The proposal, released by the Centers for Medicare & Medicaid Services, targets one of the most persistent complaints in U.S. healthcare: patients waiting days or weeks for insurers to approve medicines already prescribed by their doctors. It would set a 24-hour deadline for urgent requests and a 72-hour deadline for standard ones.

The change would apply across Medicare Advantage, Medicaid, the Children’s Health Insurance Program, and qualified health plans sold through federally facilitated Affordable Care Act exchanges. Small-group exchange plans would also be included, creating a more uniform approval process across public programs.

CMS Aims to Shorten Deadlines and Move Drug Approvals Into Electronic Systems

At the center of the proposed rule is a broad effort to modernize prior authorization for prescription drugs. According to CMS, insurers covered by the rule would have to process urgent drug requests within 24 hours and standard requests within 72 hours, replacing timelines that often stretch far longer in practice.

The agency also wants drug prior authorization handled through electronic systems rather than the fax-based and fragmented processes still used in parts of the industry. Health and Human Services Secretary Robert F. Kennedy Jr. said the proposal builds on earlier insurer commitments to reduce prior authorization for common medical services. CMS Administrator Dr. Mehmet Oz said patients should not have to wait days or weeks to begin medication their physician has already prescribed.

According to the CMS proposal, affected plans would also have to publish approval and denial rates, appeal outcomes, and decision timeframes for prescription drug requests. They would need to report how often electronic systems are being used as well. CMS says the reporting is meant to give patients, doctors, and policymakers a clearer view of how consistently insurers handle drug approvals.

The proposal would also replace an older technical transaction standard still used by some plans with newer Fast Healthcare Interoperability Resources, or FHIR-based, standards. CMS says that shift would support real-time electronic submissions and quicker sharing of clinical information.

Research Cited in the Debate Links Prior Authorization Delays to Measurable Harm

The policy push arrives alongside growing evidence that prior authorization delays are not just an administrative nuisance.
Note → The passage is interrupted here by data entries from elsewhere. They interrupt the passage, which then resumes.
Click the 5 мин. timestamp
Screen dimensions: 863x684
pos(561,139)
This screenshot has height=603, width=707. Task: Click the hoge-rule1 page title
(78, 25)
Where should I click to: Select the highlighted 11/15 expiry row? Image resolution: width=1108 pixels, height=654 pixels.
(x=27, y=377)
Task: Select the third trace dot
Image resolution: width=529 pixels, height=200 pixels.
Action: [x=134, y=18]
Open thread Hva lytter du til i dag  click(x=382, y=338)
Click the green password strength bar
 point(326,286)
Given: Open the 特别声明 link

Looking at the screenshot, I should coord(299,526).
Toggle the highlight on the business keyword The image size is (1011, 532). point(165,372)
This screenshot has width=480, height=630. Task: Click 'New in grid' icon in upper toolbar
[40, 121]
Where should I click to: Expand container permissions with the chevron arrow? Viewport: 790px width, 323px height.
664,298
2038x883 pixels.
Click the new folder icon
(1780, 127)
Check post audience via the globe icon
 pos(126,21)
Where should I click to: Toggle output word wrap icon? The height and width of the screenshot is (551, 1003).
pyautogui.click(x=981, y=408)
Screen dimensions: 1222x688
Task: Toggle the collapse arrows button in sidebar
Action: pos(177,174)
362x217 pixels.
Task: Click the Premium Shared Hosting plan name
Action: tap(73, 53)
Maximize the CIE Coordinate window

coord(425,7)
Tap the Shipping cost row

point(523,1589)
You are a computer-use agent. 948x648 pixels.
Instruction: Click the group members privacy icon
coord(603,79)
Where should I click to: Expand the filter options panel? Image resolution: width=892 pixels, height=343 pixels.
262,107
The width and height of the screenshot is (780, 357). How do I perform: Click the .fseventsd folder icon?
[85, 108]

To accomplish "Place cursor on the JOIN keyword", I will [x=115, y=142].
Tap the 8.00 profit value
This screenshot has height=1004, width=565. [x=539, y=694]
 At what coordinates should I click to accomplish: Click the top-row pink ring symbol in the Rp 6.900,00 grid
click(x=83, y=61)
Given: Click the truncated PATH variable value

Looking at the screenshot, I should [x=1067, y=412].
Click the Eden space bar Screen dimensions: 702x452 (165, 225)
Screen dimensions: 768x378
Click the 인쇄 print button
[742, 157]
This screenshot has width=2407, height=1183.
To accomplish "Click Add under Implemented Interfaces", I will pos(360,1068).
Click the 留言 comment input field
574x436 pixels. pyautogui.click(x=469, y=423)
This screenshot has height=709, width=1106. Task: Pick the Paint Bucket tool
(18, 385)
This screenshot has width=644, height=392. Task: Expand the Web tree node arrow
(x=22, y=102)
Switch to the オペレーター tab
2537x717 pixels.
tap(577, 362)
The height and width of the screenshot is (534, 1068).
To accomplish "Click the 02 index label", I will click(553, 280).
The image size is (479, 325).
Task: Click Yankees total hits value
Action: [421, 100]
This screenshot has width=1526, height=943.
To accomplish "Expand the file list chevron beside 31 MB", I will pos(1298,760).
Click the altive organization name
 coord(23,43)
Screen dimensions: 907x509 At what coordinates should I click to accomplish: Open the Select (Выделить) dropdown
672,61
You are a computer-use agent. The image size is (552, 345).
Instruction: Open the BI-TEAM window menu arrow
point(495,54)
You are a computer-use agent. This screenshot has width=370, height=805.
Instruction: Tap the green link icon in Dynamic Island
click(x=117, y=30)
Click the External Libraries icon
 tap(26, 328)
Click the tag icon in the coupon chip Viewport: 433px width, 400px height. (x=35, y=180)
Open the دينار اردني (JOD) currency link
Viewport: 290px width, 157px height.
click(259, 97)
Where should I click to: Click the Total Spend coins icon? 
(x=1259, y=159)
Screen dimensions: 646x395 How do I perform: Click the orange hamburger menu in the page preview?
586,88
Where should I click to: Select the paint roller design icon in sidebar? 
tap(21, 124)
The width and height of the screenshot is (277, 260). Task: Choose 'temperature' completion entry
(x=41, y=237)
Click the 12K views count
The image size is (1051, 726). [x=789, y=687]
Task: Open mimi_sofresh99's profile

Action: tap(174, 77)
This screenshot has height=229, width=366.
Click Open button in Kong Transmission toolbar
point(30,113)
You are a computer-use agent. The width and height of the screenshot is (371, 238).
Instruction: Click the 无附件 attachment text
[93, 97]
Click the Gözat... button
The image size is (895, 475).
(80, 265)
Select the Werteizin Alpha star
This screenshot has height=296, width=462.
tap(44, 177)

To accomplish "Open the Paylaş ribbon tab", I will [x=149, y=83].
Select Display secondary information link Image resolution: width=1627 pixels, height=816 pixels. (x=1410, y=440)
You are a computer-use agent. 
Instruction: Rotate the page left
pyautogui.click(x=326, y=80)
According to a January 2026 systematic review published in The American Journal of Medicine, studies across oncology, cardiology, pediatrics, behavioral health, and other specialties linked prior authorization delays to disease exacerbation, preventable hospitalizations, longer hospital stays, and lower disease-free survival in cancer care.

That review examined 25 U.S. studies. Among the examples it cited were delays of 10.2 days and 24.6 days for biologic treatment in patients with inflammatory bowel disease under different prior authorization systems, and a 33.8-day treatment start for proton beam therapy patients facing prior authorization, compared with 20.6 days for those without it.

A separate Harvard-led study of Medicare Part D beneficiaries found similar disruption for patients already taking oral cancer drugs. According to the study, the introduction of a new prior authorization requirement increased the odds of discontinuation within 120 days by more than sevenfold and delayed the next prescription fill by an average of 9.7 days.

CMS is now seeking public input on related issues including step therapy, cybersecurity, payer oversight, lab tests, and medical equipment approvals. The agency says most compliance dates would begin in 2027.